EXERCISE DETAILS: Reproduce the passage on two-particle spin states and wave functions word for word, in full.

PAGE TEXT:
Possible spin quantum numbers are S = 2, 1, 0, The S = 2 and 0 spin states are even under the exchange of the particles and the S = 1 state is odd.
The total ψ must be symmetric under exchange, so we need S = 2 or 0.
ψ = ψ₁₀₀(r₁)ψ₁₀₀(r₂)χ_2m or ψ = ψ₁₀₀(r₁)ψ₁₀₀(r₂)χ₀₀.
The ground state is 5 + 1 = 6 fold degenerate.
(b) Assume one electron is in the |100> and the other in the |200> state.
Then ψ_space can be symmetric or antisymmetric.
ψ_space = 2^-½(ψ₁₀₀(r₁)ψ₂₀₀(r₂) + ψ₁₀₀(r₂)ψ₂₀₀(r₁)) = ψ_ex(even),
or
ψ_space = 2^-½(ψ₁₀₀(r₁)ψ₂₀₀(r₂) - ψ₁₀₀(r₂)ψ₂₀₀(r₁)) = ψ_ex(odd).

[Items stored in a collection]
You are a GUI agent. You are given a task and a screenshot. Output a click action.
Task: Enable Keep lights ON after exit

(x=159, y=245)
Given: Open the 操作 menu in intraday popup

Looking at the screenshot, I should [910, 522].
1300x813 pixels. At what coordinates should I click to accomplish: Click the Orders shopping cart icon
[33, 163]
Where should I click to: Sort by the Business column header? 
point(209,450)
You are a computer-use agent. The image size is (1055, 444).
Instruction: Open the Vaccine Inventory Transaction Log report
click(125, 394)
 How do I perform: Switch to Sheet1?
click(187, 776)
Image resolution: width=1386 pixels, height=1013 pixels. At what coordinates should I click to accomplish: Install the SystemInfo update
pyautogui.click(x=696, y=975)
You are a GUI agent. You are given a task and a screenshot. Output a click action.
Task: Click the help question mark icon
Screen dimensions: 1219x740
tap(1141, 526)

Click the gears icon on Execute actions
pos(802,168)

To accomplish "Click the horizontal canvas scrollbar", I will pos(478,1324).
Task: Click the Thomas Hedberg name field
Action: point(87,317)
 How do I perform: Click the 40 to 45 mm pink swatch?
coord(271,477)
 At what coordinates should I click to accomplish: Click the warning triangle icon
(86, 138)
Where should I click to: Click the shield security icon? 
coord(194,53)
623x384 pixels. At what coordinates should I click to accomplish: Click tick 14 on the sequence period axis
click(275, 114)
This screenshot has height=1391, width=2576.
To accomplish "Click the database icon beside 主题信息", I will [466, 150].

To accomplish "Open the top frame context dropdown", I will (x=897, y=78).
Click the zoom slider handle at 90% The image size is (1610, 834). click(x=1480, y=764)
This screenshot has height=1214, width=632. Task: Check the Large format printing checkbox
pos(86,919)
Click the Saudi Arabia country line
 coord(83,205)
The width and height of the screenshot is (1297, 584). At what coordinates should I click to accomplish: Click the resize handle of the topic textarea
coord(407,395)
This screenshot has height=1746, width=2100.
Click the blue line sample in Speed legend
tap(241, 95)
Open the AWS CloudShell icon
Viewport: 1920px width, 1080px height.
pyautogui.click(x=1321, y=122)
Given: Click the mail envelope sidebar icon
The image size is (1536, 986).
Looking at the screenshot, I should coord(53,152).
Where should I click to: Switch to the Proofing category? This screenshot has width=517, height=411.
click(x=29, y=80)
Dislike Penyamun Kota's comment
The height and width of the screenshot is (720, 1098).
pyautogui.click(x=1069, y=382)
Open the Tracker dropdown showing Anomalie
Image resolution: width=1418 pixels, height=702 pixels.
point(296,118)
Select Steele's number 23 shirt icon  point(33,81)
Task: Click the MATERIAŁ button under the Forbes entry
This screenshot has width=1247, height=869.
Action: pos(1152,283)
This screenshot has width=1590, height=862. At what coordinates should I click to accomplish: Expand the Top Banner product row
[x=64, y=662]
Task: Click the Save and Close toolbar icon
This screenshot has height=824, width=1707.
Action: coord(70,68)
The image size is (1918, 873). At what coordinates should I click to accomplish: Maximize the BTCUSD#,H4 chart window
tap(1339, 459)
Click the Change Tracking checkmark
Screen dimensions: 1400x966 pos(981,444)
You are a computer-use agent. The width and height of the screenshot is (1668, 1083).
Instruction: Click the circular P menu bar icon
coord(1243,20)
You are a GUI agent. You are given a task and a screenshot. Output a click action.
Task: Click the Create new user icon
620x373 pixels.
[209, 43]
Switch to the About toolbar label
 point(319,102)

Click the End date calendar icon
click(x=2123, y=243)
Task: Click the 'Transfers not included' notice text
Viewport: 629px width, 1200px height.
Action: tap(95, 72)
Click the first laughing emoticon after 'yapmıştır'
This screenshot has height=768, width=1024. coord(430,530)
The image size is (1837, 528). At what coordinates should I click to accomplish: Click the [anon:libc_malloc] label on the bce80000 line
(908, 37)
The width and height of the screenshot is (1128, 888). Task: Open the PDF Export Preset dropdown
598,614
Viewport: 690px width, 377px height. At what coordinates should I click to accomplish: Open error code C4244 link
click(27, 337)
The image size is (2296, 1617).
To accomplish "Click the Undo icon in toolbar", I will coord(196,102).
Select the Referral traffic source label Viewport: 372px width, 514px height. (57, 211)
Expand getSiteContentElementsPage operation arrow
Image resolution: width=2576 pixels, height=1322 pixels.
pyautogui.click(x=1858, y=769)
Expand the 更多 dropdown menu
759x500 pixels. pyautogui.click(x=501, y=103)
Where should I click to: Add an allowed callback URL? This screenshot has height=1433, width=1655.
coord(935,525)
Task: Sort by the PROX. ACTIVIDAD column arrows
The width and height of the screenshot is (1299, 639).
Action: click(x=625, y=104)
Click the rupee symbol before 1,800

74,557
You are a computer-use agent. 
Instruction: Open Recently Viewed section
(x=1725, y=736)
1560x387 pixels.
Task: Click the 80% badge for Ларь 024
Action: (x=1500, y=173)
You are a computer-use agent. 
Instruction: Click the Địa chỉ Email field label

COMPLETED TASK:
Possible spin quantum numbers are S = 2, 1, 0, The S = 2 and 0 spin states are even under the exchange of the particles and the S = 1 state is odd.
The total ψ must be symmetric under exchange, so we need S = 2 or 0.
ψ = ψ₁₀₀(r₁)ψ₁₀₀(r₂)χ_2m or ψ = ψ₁₀₀(r₁)ψ₁₀₀(r₂)χ₀₀.
The ground state is 5 + 1 = 6 fold degenerate.
(b) Assume one electron is in the |100> and the other in the |200> state.
Then ψ_space can be symmetric or antisymmetric.
ψ_space = 2^-½(ψ₁₀₀(r₁)ψ₂₀₀(r₂) + ψ₁₀₀(r₂)ψ₂₀₀(r₁)) = ψ_ex(even),
or
ψ_space = 2^-½(ψ₁₀₀(r₁)ψ₂₀₀(r₂) - ψ₁₀₀(r₂)ψ₂₀₀(r₁)) = ψ_ex(odd).